R – Diria que a adaptação inicial, aquilo que me custou mais, foram as saudades da família, porque sou muito ligada à minha família – é uma das razões que me leva a adorar mais a Guarda. Nos Países Baixos, ser da Guarda ajudou-me imenso por causa do clima, porque são bastante frios, mas como já trazia o hábito dos nossos invernos rigorosos então isso não me custou assim tanto. Quanto à adaptação em si, tenho muitos colegas portugueses na universidade e acho que isso nos ajuda muito a todos. Sentimo-nos muito mais em casa por isso. Mas há outra coisa que me faz muita falta em Haia: é a comida portuguesa, porque nada se lhe compara e cada vez vejo mais isso. Na verdade, foi e é muito bom estar numa cidade com tanto desenvolvimento para a música clássica e para as artes. Ali tenho oportunidade não só de atuar e cantar, mas muito mais de ouvir, de receber e de explorar outras artes e artistas.
P – Em Haia, estuda e sonha dedicar-se ao canto profissionalmente. Como portuguesa, como se vê a concretizar essa ambição?
R – Uma coisa de que tenho muita pena, enquanto cantora, é ter sempre aquele sentimento de que, em Portugal, infelizmente, será muito difícil realizar esse tipo de sonho. Obviamente que adoraria trabalhar no meu país e estar cá a tempo inteiro, mas, por outro lado, sei que me traz oportunidade levar a música clássica e a cultura portuguesas a outros sítios. Acabo a licenciatura daqui a dois anos e gostaria imenso de começar a trabalhar no mundo da ópera e da música clássica, no geral, então acho que é também uma boa oportunidade para Portugal se mostrar lá fora e mostrar o que fazemos aqui.
P – Mas é preciso ser corajosa para pensar que pode ter uma vida profissional no canto, na ópera.
R – Sei que é, sem dúvida, muita ambição e, infelizmente, somos poucos os que a conseguimos concretizar, mas penso que, com trabalho e aproveitando todas as oportunidades, vou conseguir. Um músico clássico tem mesmo que fazer isso, agarrar tudo o que pode e dizer sim a tudo, pelo menos no início, porque não estamos mesmo em posição de dizer que não ou deitar oportunidades fora, pois somos muitos para pouco trabalho.

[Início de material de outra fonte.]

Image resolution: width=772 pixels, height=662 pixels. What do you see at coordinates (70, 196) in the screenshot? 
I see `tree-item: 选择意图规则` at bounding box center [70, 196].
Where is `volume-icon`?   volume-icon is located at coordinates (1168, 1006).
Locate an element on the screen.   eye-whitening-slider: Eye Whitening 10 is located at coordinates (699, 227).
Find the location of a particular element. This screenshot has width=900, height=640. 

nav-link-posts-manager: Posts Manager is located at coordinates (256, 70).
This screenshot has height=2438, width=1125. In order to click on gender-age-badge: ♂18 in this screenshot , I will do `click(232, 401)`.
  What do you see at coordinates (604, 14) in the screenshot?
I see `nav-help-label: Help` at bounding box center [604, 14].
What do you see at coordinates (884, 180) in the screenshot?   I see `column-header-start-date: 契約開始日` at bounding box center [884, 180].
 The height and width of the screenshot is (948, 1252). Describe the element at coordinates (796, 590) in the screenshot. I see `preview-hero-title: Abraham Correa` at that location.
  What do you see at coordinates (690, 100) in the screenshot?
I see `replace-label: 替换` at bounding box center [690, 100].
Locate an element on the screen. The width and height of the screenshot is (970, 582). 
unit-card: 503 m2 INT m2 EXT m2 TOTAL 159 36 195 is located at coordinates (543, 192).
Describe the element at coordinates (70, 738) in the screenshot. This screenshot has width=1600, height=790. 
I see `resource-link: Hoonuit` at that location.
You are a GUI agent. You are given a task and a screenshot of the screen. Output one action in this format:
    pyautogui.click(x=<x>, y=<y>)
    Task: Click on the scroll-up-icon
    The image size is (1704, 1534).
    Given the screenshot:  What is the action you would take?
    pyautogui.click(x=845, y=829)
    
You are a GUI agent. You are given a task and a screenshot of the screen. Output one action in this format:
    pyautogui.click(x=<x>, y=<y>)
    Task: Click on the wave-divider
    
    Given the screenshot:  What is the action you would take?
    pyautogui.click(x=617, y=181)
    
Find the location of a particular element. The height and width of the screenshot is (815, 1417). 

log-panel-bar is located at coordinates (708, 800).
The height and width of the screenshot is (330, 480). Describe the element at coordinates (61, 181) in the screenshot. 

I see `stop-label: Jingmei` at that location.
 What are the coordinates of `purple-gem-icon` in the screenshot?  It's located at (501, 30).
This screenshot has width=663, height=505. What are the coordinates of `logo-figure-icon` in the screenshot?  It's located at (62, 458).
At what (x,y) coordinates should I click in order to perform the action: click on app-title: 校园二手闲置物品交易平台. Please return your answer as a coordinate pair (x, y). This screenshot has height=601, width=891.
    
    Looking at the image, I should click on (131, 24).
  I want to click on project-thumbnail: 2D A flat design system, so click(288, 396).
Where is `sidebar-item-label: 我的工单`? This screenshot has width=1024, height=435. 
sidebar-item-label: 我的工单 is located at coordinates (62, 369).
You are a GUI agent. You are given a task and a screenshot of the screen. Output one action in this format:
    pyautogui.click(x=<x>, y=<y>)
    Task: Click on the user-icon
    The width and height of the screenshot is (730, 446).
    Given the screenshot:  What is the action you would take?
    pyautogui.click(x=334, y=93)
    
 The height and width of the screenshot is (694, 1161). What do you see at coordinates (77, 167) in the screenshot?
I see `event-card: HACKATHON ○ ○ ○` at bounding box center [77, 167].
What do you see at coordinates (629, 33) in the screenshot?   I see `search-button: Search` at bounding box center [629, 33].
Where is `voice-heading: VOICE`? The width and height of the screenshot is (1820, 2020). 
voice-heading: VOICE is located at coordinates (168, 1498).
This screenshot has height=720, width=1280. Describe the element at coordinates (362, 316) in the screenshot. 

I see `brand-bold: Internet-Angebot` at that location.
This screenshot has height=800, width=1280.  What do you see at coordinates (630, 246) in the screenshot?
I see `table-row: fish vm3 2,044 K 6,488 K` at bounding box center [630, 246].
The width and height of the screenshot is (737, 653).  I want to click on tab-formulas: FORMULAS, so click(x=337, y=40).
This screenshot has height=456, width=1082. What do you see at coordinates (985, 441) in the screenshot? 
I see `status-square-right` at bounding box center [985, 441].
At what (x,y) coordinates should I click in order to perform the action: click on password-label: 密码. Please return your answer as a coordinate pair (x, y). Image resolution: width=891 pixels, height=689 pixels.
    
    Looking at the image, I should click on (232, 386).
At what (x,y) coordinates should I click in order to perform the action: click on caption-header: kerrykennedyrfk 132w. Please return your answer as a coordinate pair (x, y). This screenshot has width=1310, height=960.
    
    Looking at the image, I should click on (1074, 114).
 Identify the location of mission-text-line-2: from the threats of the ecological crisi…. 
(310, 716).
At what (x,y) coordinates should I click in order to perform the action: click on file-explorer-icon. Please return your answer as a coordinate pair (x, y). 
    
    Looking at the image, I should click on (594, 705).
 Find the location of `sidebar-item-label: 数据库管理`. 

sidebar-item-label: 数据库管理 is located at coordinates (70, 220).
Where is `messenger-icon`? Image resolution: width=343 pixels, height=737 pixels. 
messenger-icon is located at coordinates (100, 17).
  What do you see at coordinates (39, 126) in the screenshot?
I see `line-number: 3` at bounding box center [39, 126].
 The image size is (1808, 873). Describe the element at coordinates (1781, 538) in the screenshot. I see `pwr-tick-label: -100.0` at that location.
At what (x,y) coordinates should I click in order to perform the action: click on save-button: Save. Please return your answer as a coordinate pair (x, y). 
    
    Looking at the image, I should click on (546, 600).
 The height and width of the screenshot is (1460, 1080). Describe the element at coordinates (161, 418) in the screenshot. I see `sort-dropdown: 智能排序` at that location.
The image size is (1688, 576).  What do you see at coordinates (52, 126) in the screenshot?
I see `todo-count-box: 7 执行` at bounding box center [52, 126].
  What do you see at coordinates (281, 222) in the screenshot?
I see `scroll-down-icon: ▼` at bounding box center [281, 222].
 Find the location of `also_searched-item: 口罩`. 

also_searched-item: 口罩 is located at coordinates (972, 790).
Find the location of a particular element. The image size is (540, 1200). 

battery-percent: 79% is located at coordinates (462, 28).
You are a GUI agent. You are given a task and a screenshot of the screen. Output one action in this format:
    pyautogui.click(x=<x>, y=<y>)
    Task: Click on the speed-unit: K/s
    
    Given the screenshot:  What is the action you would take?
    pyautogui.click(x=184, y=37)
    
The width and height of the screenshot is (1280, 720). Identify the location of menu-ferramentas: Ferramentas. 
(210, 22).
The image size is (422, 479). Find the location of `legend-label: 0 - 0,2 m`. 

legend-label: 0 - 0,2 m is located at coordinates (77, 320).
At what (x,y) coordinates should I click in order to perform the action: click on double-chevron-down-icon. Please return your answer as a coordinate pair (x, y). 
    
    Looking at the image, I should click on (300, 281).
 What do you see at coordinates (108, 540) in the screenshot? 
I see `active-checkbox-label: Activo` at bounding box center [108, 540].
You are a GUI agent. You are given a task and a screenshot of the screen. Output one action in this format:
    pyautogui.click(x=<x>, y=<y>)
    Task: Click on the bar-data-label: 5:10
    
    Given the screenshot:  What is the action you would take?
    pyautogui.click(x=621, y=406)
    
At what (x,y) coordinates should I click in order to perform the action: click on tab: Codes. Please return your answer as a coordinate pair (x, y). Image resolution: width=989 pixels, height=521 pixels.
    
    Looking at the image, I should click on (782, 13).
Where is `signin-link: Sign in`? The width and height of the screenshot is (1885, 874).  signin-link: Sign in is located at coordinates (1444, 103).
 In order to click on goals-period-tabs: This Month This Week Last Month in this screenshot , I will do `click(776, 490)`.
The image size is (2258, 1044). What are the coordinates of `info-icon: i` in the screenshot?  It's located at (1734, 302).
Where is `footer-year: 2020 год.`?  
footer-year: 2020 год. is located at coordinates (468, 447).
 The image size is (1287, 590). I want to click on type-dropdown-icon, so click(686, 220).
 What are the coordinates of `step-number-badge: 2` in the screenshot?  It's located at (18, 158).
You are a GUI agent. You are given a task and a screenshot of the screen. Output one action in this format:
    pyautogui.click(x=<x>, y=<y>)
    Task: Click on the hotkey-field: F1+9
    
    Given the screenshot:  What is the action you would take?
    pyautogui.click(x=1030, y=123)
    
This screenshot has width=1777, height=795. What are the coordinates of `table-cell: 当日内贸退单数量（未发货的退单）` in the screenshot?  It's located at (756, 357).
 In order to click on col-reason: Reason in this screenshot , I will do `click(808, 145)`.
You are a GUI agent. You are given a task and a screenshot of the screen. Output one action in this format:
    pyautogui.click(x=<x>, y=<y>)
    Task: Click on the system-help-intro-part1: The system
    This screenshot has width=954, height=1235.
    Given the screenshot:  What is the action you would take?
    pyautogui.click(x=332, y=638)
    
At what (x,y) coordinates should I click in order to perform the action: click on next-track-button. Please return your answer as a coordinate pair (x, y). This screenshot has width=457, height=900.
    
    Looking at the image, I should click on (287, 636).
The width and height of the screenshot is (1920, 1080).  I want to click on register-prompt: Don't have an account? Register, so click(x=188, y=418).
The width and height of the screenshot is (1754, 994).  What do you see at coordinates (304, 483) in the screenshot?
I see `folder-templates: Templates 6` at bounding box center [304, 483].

P – Acha que alguma coisa mudou entretanto em Portugal no que concerne a haver mais público, mais pessoas interessadas em espetáculos de música clássica?
R – Sim, porque começa a haver muito mais estudantes de música clássica – e só por aí passa a haver muito mais procura –, mas também porque Portugal tem-se aberto cada vez mais à música clássica com o Prémio Jovens Músicos, com vários projetos a acontecer nas maiores cidades, com a Casa da Música. Acho que começa a mostrar ao público o que há para além da música popular e do que estamos mais habituados a ouvir.
P – Como é viver numa cidade moderna, cosmopolita, que é a capital política dos Países Baixos e acolhe várias instituições internacionais, desde logo o Tribunal Penal Internacional?
R – Enquanto estudante e jovem só me traz boas oportunidades, principalmente para me desenvolver enquanto pessoa e não só como músico. Estou no centro do mundo da cultura musical e sinto que toda a envolvência de museus que há, o facto dos Países Baixos e Haia terem uma cultura diversa, sinto que me trazem muito mais oportunidades de conhecer o que há lá fora, de receber outras influências e de formar também os meus valores e opiniões.
P – A peça “Youkali” é uma das suas preferidas. Porquê?
R – Tenho muita história com esta peça. O meu pai sempre me educou muito com música clássica desde que eu era pequena e “Youkali” foi uma das primeiras peças que me mostrou. Cheguei a cantá-la ainda antes da faculdade, no 11º ano, só que é uma peça ainda bastante puxada quer no tema, quer em termos técnicos, e no meu segundo ano de licenciatura, que terminou agora, o meu professor desafiou-me a interpretá-la. É uma peça que nos fala, basicamente, de uma ilha, Youkali, onde estão todos os prazeres que o ser humano procura, mas, no final, é só uma ilusão, não existe na realidade. Enquanto peça, e o peso que o texto transmite, é muito, muito, bonita e sem dúvida que me toca quando a interpreto.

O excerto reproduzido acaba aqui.